[Pixel coordinate grounding data]
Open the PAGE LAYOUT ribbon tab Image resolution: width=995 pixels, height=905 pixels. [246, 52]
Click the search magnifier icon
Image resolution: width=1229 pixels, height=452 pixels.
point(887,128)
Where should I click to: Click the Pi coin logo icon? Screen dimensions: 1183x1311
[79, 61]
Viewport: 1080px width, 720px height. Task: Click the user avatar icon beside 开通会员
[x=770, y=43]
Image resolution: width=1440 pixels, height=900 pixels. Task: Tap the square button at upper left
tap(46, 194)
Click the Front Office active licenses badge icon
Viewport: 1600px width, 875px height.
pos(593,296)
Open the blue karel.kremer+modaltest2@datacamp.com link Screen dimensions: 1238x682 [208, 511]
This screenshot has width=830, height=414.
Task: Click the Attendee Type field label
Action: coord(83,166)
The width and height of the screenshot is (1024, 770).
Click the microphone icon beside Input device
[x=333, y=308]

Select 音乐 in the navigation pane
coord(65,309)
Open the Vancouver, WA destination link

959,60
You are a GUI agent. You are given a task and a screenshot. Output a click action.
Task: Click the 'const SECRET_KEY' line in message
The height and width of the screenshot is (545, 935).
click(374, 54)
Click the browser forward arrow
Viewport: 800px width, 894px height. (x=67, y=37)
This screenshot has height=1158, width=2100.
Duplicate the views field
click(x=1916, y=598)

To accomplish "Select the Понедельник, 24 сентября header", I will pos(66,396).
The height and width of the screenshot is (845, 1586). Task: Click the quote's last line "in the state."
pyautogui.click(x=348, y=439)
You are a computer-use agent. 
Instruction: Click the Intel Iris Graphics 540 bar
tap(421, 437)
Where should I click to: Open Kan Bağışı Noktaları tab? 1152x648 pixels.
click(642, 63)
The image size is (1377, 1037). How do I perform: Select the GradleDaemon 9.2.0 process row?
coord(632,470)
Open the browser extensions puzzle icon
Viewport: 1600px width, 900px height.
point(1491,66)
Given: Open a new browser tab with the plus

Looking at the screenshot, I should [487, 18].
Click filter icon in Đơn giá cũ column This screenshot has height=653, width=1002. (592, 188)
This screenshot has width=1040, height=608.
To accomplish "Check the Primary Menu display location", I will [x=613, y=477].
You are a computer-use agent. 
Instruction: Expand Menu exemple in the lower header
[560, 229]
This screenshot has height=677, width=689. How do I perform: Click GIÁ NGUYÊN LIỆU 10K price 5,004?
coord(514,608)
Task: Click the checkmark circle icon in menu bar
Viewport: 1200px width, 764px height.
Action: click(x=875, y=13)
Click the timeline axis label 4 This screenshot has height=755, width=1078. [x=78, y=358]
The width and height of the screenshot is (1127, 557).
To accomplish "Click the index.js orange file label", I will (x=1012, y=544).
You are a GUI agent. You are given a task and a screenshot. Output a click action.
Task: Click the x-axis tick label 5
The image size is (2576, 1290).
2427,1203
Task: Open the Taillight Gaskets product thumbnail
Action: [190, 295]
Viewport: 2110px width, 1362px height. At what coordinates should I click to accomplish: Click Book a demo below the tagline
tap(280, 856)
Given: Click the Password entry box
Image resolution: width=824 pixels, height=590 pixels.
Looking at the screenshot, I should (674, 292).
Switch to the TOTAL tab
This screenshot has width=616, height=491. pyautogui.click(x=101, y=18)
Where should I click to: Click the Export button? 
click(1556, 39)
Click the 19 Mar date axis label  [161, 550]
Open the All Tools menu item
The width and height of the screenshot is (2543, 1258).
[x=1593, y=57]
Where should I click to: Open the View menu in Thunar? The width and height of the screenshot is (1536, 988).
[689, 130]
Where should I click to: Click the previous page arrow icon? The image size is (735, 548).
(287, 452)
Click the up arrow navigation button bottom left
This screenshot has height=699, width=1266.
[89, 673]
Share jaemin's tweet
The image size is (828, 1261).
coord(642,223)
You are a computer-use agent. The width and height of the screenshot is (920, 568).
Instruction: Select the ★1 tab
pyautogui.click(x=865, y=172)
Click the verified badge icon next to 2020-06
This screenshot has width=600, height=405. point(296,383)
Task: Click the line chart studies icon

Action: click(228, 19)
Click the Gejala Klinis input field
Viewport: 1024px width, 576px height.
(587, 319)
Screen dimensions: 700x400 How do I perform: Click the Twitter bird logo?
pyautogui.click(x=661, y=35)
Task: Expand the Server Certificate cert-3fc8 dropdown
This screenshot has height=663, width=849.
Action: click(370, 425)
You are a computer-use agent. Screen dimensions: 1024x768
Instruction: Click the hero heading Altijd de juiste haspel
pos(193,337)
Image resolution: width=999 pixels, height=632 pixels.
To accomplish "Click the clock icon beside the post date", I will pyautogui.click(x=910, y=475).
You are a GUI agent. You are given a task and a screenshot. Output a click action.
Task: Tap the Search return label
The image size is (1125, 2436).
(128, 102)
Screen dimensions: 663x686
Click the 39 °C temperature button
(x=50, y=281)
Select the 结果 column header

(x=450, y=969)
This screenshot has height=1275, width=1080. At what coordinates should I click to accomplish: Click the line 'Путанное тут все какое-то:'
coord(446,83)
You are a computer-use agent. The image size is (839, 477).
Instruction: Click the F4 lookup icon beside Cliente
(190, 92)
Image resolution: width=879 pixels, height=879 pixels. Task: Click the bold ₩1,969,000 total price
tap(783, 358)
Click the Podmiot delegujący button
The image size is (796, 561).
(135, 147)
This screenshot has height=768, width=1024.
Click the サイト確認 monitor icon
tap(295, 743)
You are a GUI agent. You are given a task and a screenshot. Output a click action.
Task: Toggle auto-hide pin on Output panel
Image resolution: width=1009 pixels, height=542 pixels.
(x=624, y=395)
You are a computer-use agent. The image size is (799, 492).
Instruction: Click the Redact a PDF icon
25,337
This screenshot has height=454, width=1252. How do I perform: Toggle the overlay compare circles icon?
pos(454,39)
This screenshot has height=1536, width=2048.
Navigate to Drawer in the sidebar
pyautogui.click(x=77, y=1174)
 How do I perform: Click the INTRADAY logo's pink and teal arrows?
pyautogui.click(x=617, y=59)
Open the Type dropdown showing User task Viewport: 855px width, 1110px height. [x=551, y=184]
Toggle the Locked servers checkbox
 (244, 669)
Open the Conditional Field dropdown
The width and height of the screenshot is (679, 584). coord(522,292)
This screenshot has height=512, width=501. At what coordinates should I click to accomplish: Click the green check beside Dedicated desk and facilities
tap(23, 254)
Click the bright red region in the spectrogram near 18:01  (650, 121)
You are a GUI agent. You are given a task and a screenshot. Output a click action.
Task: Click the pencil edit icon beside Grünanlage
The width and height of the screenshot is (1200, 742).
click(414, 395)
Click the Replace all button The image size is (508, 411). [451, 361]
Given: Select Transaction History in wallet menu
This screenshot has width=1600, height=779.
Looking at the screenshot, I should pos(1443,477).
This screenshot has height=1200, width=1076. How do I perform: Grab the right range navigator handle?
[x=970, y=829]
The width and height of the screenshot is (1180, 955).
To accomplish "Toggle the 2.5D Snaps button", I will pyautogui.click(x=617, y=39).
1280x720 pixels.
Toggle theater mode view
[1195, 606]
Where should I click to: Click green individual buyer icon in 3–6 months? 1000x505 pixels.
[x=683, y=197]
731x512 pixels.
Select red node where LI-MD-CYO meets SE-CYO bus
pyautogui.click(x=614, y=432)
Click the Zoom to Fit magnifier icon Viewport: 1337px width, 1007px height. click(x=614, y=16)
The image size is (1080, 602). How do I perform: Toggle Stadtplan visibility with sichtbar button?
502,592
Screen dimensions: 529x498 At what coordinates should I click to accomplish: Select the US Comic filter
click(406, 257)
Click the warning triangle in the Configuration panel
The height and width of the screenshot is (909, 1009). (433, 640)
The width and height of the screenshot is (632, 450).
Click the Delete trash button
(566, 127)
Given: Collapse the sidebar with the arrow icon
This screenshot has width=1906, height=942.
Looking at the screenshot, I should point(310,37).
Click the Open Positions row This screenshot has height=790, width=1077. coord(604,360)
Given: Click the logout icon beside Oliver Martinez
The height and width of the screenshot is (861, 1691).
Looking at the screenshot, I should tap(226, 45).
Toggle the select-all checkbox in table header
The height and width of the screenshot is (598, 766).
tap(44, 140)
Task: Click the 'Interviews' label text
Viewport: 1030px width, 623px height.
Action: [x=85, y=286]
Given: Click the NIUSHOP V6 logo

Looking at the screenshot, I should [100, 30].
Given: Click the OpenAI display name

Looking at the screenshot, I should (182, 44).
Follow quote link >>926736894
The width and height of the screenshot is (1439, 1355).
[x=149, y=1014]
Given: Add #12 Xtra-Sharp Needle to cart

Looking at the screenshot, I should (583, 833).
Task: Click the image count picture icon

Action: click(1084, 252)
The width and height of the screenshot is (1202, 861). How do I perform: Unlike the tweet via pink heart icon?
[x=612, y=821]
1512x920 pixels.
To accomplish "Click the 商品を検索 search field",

### TO DO:
Wherever the string "will" appears in the data above, report the whole line.

### RESULT:
To accomplish "Select the Понедельник, 24 сентября header", I will pos(66,396).
To accomplish "Check the Primary Menu display location", I will [x=613, y=477].
To accomplish "Click the index.js orange file label", I will (x=1012, y=544).
To accomplish "Click the clock icon beside the post date", I will pyautogui.click(x=910, y=475).
To accomplish "Toggle the 2.5D Snaps button", I will pyautogui.click(x=617, y=39).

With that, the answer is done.